Plain yogurt, strained or unstrained, has been eaten for thousands of years — since as early as 5,000 BCE. Back then, yogurt was not made with preservatives, artificial colorings, “natural flavors,” or excessive sweetness. Why? Because it doesn’t need it. Unsweetened yogurt, simple old fermented milk without additives, can unfortunately be difficult to find nowadays.
If you love yogurt, but are struggling to locate quality, grass-fed, organic yogurt in the brightly-colored sea of the dairy aisle (or simply cannot afford the quality stuff), try making it at home instead. All it takes is a liter or two of organic, grass-fed milk and a couple of tablespoons of active yogurt. Let them mingle and ferment overnight and viola! — fresh, homemade yogurt. For detailed instructions, David Lebovitz breaks it down on his blog. Bottle them in small recycled glass jars to reduce waste (only the milk container will need to be recycled or repurposed) and you’re done — a generous amount of yogurt the price of a liter of milk (Organic Valley Grassmilk is $5-6 for a half gallon, so that would be around $2.50 to $3 in total) with relatively little effort. If you are a yogurt-lover, making your own high-quality batches could save you upwards of $500 a year. Sounds pretty good to me!

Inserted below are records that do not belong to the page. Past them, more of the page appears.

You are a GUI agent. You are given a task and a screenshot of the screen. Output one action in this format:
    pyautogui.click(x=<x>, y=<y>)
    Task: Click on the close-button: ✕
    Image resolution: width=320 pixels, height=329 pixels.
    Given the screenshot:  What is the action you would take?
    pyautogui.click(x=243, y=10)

Additionally, it may be worth mentioning that homemade yogurt tastes infinitely better than its corporately manufactured counterparts. Plus, you have total control as to what goes into the creation. Pureed organic fruits? A spoonful of raw honey and almonds? Pureed pumpkin and spices? Stevia and cocoa powder? The combinations are endless. Check out these great yogurt-themed recipes on NPR and try the recipe below.
Yogurt is a delicious and versatile food. But, there’s no need for it to burn a hole in your wallet. Make your own and discover how easy, healthy, economical, and tasty yogurt can be.
Yogurt Berry Popsicles
2 cups unsweetened 2%/whole milk yogurt
1/2 cup 2%/whole milk
1/4 cup raspberries (or berry of choice)
1/4 cup blueberries (or berry of choice)
1-2 Tablespoons raw honey
Crush together berries. Add yogurt and milk. Mix thoroughly. Fold in honey. Pour into 12 popsicle molds. Freeze for at least 4 hours, or overnight. Enjoy!